Lock and load, agents. E3 ended this past week and there was a wealth of TOR information ... just not the one thing we wanted to see. Today we'll scope out some of what we learned and wonder about what may come.
On display at E3 was some new information concerning flashpoints, operations (raids), and planets. There was no mention of a release date (not shocking) nor an open beta (also not shocking). Operations, the TOR equivalent of raids, were on major display with the reveal of the Eternity Vault. Currently, operations can run with as few as 8 people, although the upper limit on players is unknown. Since operations run with as few as 8, flashpoints run with 4, it seems to me that Bioware is going with multiples of 4 for their group size. This means 8-, 12-, and 16-player operations are entirely possible (and most likely probable). The Eternity Vault had a few segments of Rakatta (from the original KOTOR game) as the primary bad guys. This is entirely possible since it was the Rakatta that built the Star Forge that ensnared Revan. It looks promising, if perhaps a tad formulaic. Once open beta starts, we'll have a better understanding of how operations work. Plan on Bioware releasing a plethora of info about this before launch. This interview with lead writer Daniel Erickson is pretty illuminating.

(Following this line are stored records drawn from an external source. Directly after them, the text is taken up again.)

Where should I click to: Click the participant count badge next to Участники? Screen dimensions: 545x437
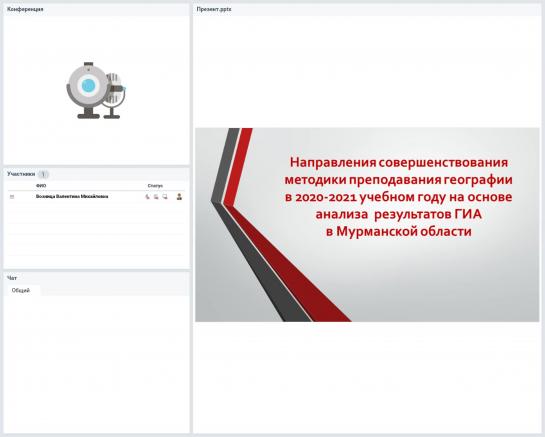(x=43, y=174)
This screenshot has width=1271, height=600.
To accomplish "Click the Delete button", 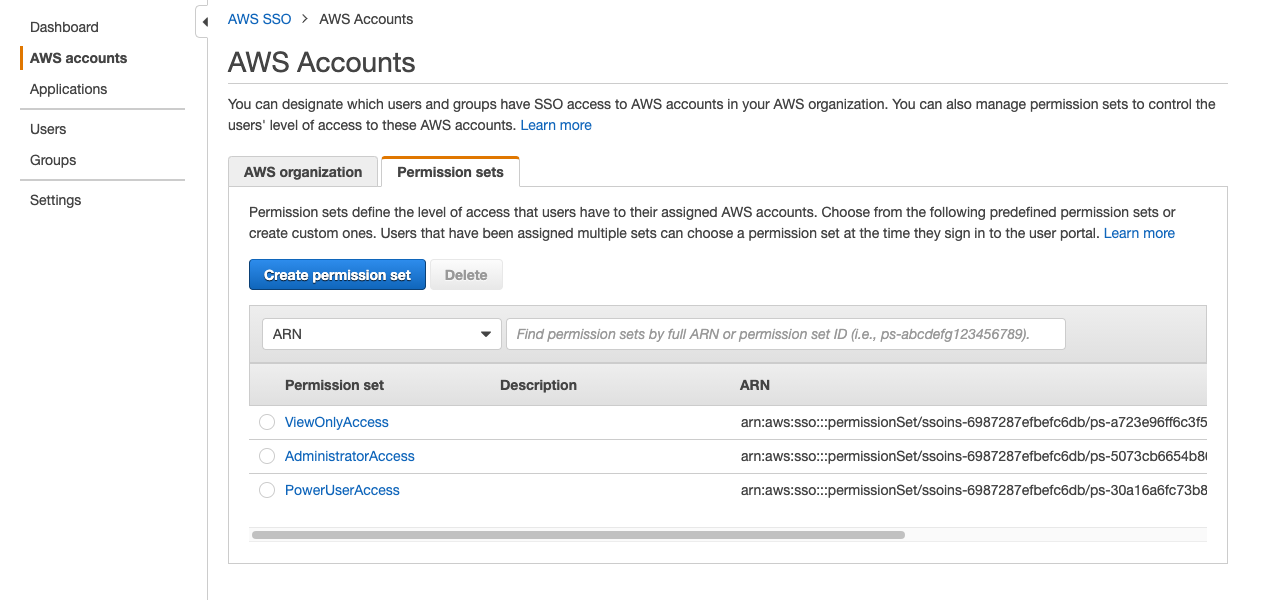I will pyautogui.click(x=466, y=274).
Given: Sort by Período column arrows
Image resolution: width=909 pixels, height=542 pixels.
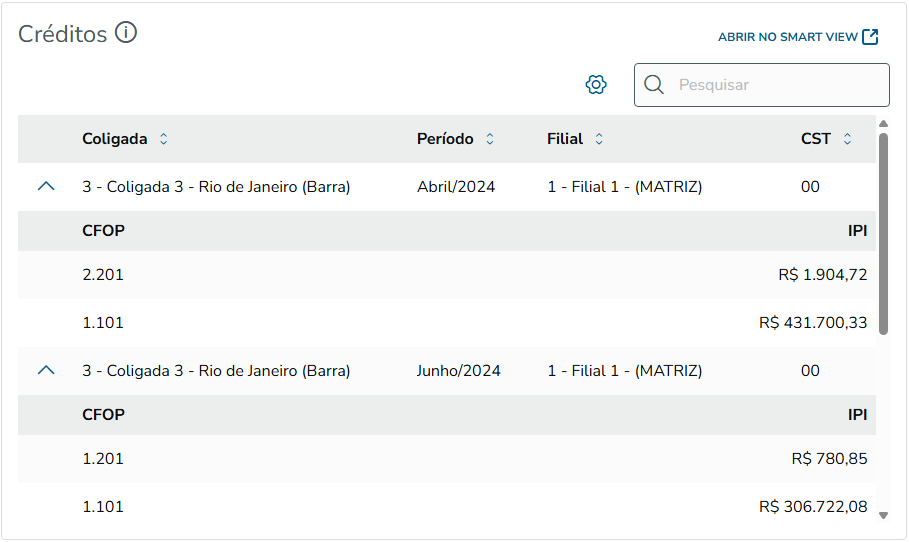Looking at the screenshot, I should click(490, 139).
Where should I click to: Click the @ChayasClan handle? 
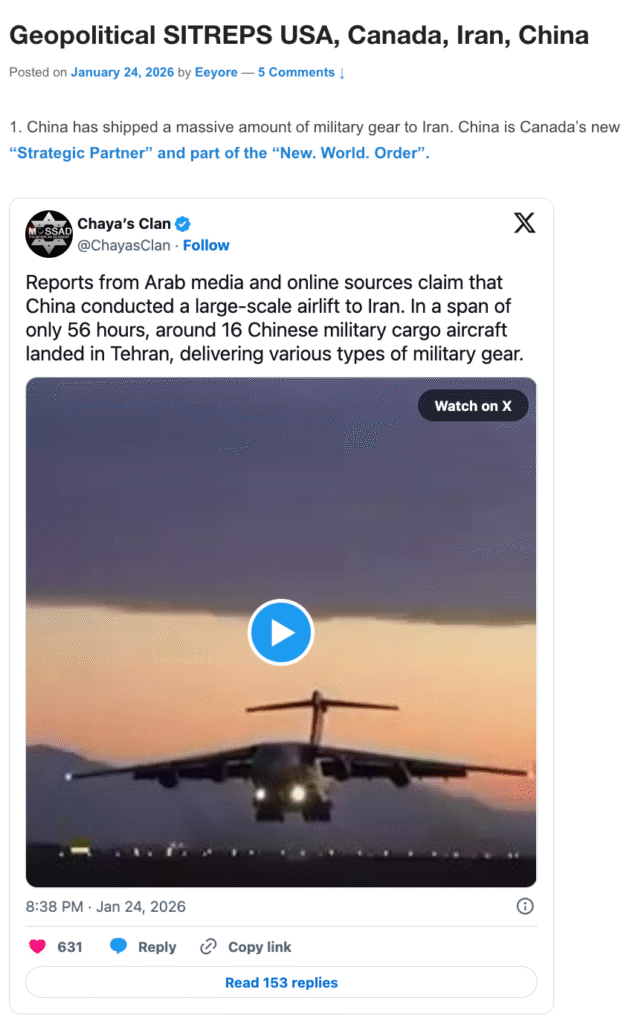pos(124,246)
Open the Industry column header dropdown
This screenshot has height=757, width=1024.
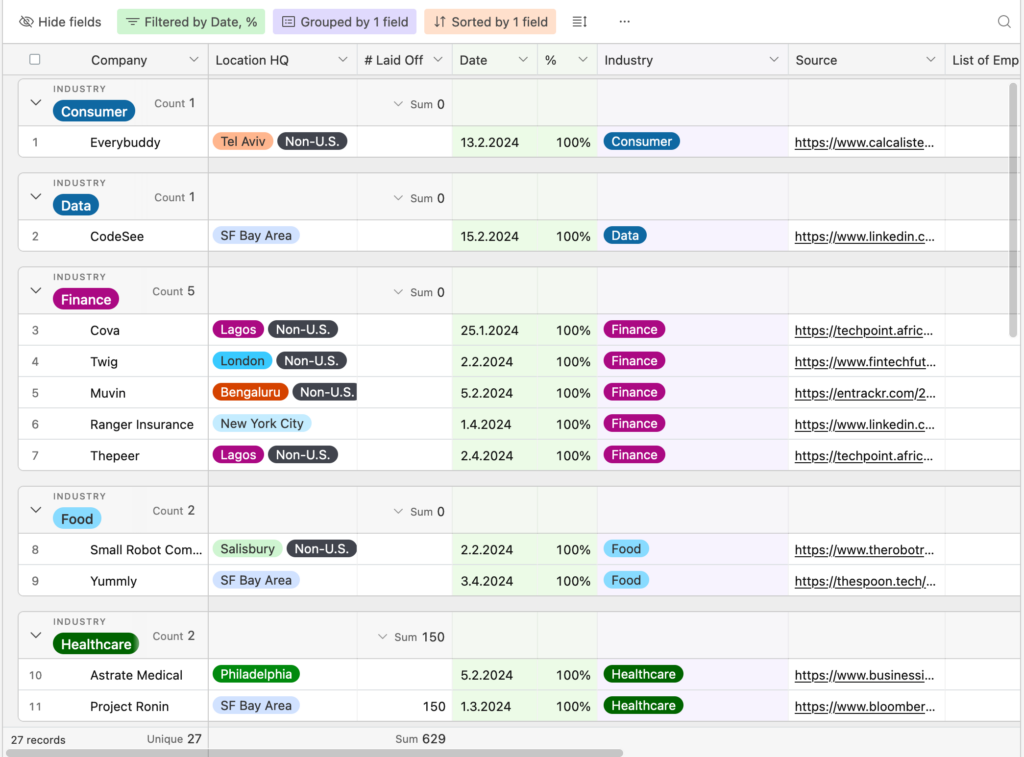pos(773,60)
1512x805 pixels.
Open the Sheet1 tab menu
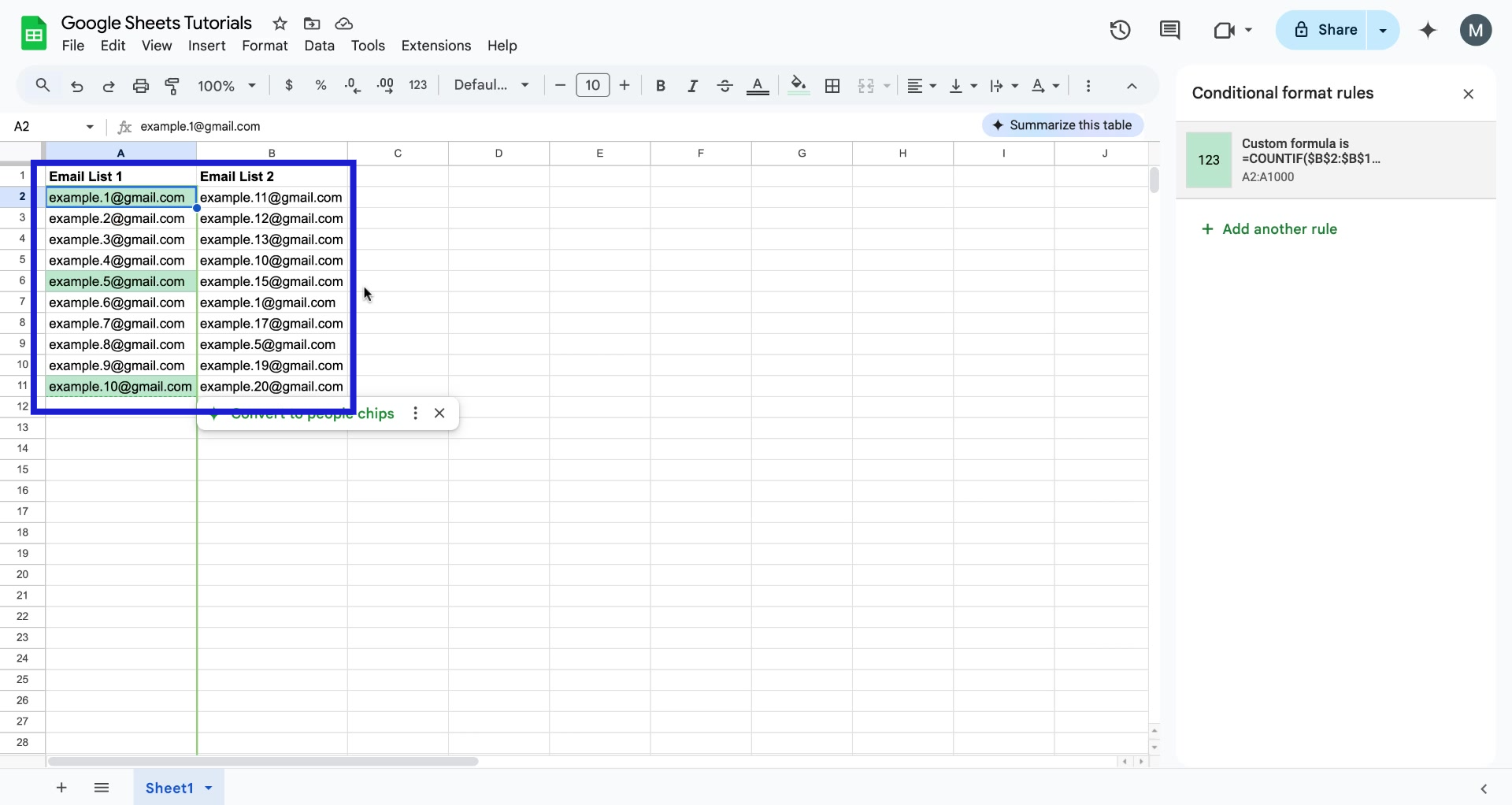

Another aspect on display was planets, including a developer walkthrough and gameplay impression of Tatooine. Tatooine is a mid-20s level planet. This video is a pretty nifty look at what you can expect on this expansive desert world. The developers talked about population packets, not just general mobs wandering everywhere. The mobs fit in where they make sense, clustered around resources or buildings. Most of the open desert is just that: open desert. Luckily for us, personal speeders make their first appearance on Tatooine, so navigating this massive world will be much easier. Tatooine also includes massive "world bosses." Huge open-world bosses dot the landscape and require a large, coordinated raid to down. These open-world bosses drop high quality loot appropriate to the world difficulty level. They are reminiscent of the world dragons in vanilla WoW.
Here's a good list for the new information we learned at E3. Good stuff!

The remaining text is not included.